**Problem requirements**
Using the entries below, write out the line with "Task: Click the dbPath column header", the line with "Given: Switch to the Komunity tab", and every line in between, exactly as each is written.

□ □ □ □

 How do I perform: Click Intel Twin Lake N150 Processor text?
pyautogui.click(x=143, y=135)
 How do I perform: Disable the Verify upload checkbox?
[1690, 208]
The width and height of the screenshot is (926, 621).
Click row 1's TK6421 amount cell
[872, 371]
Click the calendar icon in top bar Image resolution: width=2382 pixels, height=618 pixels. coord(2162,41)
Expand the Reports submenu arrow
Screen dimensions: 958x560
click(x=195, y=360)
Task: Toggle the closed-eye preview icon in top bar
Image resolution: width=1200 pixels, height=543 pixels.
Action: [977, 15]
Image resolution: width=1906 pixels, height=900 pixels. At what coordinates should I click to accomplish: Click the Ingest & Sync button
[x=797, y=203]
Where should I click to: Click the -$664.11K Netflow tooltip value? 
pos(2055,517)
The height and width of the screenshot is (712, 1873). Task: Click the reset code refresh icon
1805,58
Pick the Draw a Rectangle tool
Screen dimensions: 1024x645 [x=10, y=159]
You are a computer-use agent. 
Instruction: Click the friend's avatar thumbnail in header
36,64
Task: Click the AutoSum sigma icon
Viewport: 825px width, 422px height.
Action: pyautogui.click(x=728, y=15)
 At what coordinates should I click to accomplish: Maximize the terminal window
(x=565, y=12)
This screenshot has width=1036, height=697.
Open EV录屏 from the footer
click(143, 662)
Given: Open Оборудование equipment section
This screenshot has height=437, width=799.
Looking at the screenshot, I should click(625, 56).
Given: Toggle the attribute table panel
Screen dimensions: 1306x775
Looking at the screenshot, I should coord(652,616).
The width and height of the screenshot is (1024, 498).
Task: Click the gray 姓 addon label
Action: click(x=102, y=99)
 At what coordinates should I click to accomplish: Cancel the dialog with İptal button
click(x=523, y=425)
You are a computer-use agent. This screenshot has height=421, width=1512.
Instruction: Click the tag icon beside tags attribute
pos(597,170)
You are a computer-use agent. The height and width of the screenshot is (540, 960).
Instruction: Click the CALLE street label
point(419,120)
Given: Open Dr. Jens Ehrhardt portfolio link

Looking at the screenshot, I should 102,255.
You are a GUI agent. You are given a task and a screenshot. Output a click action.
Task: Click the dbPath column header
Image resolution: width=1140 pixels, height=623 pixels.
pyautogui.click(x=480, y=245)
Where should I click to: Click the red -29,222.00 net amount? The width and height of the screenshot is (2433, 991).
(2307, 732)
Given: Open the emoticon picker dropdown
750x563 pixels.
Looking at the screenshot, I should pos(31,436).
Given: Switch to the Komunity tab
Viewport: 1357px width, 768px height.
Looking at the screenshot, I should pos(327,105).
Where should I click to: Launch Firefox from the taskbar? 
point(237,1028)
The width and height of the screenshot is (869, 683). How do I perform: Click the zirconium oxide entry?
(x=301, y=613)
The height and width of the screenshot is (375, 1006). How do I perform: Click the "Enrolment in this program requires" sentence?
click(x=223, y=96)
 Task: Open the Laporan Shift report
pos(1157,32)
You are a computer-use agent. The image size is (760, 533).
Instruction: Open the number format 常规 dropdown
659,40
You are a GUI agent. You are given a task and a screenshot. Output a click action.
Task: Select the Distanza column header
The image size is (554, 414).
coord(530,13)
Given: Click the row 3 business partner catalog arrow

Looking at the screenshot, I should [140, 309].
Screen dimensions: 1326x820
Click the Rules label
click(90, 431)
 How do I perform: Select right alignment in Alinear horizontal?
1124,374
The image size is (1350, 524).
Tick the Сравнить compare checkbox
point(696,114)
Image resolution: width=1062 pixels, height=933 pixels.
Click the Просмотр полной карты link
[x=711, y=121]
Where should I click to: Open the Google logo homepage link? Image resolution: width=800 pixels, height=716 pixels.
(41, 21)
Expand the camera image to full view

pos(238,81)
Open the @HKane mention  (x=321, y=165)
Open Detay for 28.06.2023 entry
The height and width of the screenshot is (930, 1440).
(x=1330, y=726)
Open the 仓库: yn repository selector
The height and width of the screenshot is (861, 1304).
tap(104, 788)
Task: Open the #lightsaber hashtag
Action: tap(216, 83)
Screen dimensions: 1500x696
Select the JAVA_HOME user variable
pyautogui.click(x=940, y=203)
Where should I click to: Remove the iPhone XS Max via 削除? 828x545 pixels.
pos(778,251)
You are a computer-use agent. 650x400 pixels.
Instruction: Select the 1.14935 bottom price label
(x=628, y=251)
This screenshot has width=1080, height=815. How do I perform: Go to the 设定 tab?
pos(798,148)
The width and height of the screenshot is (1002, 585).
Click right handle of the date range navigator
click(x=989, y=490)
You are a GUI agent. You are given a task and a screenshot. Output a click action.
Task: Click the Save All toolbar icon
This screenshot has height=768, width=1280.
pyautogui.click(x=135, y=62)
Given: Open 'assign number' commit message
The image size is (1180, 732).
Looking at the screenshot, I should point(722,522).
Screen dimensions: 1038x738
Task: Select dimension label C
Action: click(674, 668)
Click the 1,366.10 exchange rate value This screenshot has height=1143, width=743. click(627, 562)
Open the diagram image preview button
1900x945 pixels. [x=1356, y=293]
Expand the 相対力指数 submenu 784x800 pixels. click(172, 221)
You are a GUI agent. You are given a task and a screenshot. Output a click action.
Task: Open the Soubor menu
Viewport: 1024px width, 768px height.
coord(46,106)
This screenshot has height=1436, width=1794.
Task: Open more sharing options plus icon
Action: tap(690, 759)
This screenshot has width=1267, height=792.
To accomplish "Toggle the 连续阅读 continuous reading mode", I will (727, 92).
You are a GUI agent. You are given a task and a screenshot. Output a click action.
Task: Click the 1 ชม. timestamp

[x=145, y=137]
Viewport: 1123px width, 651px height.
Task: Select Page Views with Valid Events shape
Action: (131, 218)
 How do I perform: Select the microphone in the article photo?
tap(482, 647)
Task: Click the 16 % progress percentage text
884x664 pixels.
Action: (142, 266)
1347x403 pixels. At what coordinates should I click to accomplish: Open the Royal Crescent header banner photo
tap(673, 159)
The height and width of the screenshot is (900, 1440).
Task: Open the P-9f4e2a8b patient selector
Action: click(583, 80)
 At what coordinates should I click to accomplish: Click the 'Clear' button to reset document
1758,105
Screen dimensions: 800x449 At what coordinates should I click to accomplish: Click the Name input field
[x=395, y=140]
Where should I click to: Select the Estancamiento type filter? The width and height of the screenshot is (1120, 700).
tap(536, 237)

□ □ □ □

**Response to the exercise**
Task: Click the dbPath column header
Image resolution: width=1140 pixels, height=623 pixels.
pyautogui.click(x=480, y=245)
Where should I click to: Click the red -29,222.00 net amount? The width and height of the screenshot is (2433, 991).
(2307, 732)
Given: Open the emoticon picker dropdown
750x563 pixels.
Looking at the screenshot, I should pos(31,436).
Given: Switch to the Komunity tab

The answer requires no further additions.